§ WHAT YOU NEED TO DO
Word for word, set down the lines from the one that contains "Task: Open the Yahoo!検索 referrer entry" through the final line of the data; no pictures belong in the copy.

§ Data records
= = =
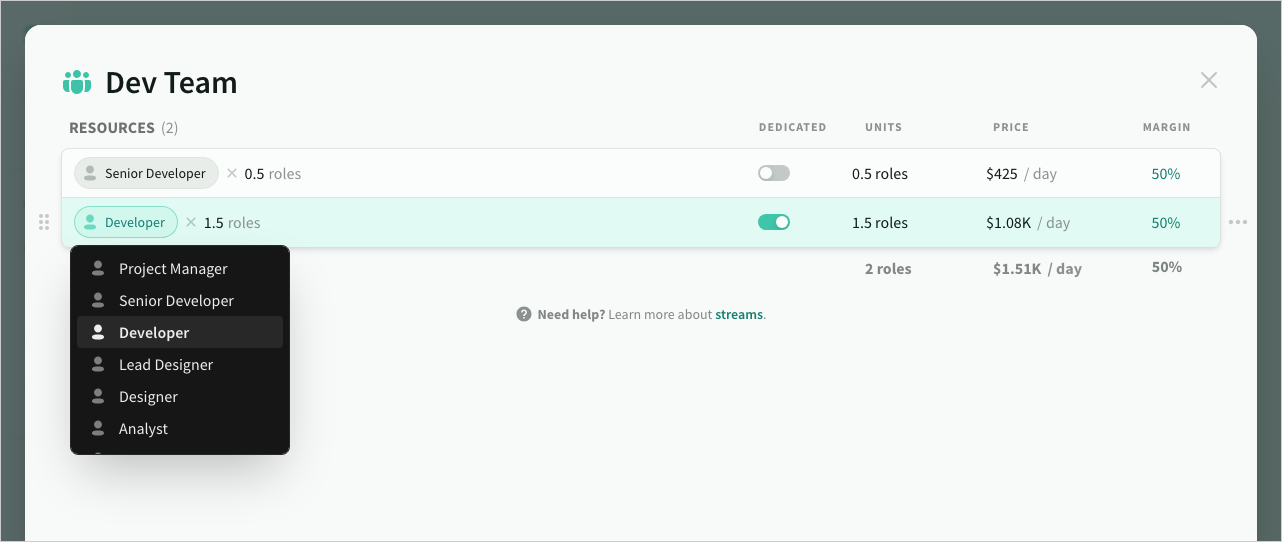Select Project Manager from role list

[173, 268]
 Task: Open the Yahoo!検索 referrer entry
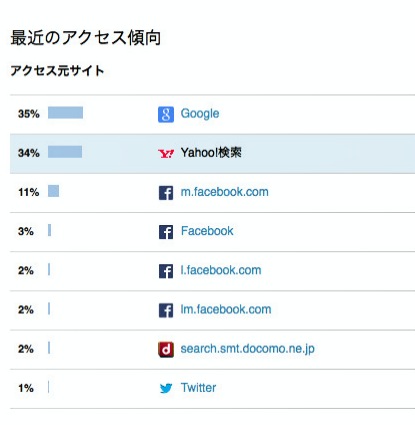(x=211, y=153)
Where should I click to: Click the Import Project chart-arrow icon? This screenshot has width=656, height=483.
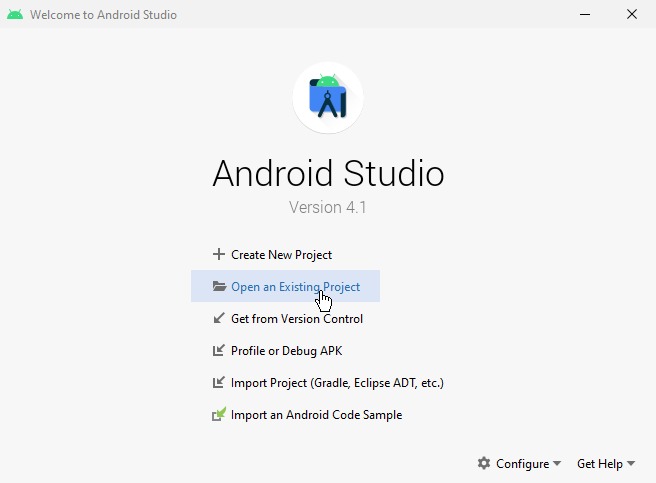point(219,383)
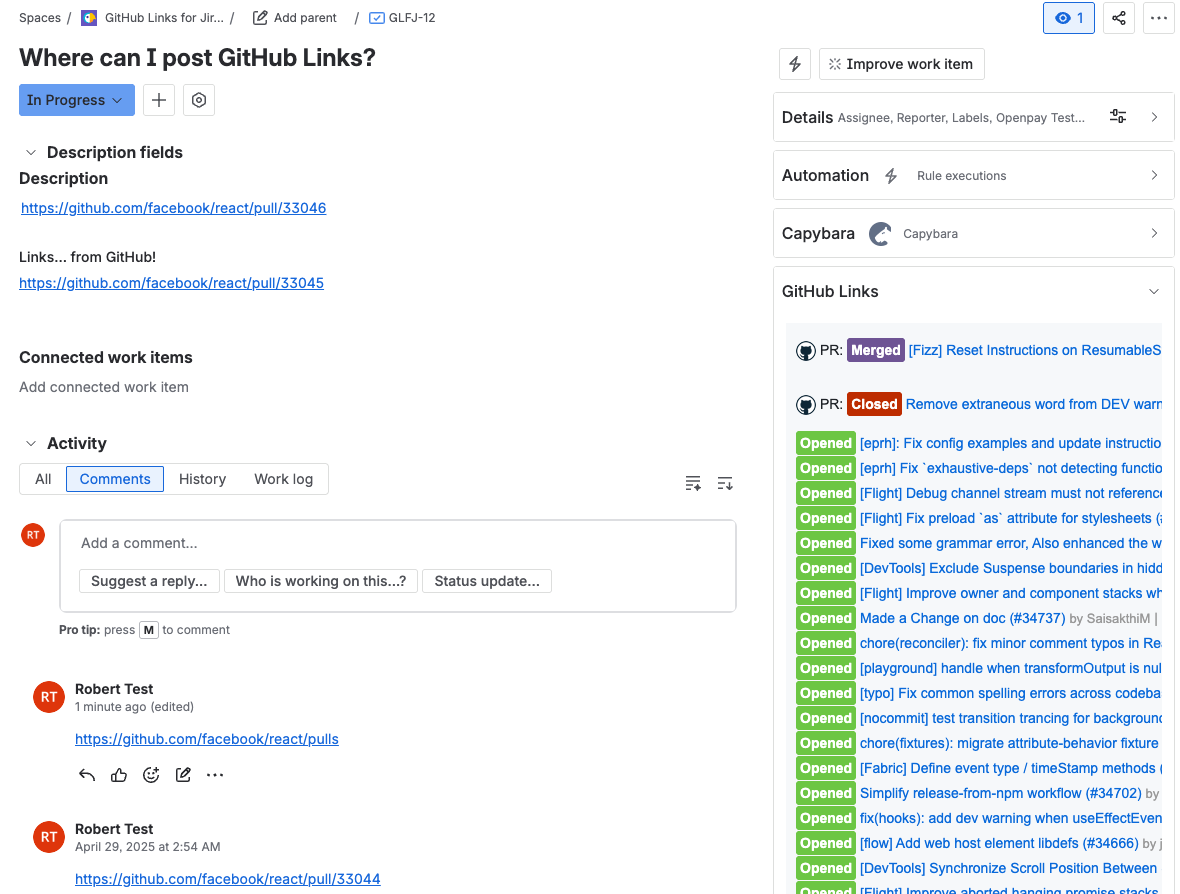Expand the Details panel

click(x=1154, y=117)
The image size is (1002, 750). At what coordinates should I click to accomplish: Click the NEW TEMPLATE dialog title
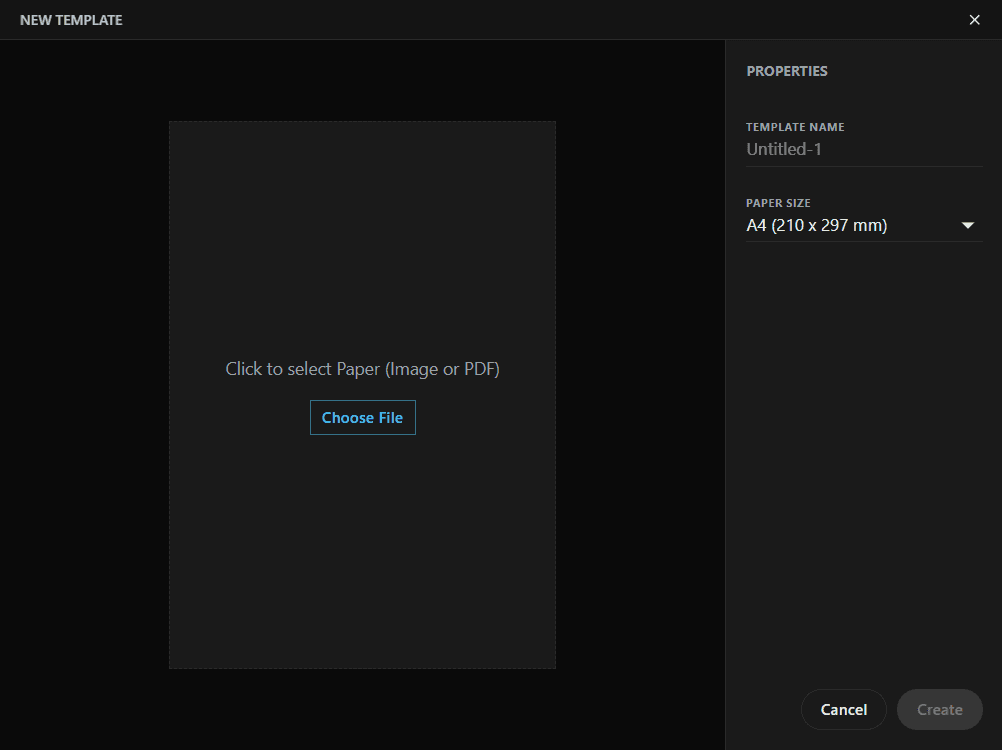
= = =
§ RESULT
 Task: Open the Yahoo!検索 referrer entry
(x=211, y=153)
Where should I click to: Click the Import Project chart-arrow icon? This screenshot has width=656, height=483.
point(219,383)
Expand the Details panel

click(x=1154, y=117)
The image size is (1002, 750). At what coordinates should I click to accomplish: Click the NEW TEMPLATE dialog title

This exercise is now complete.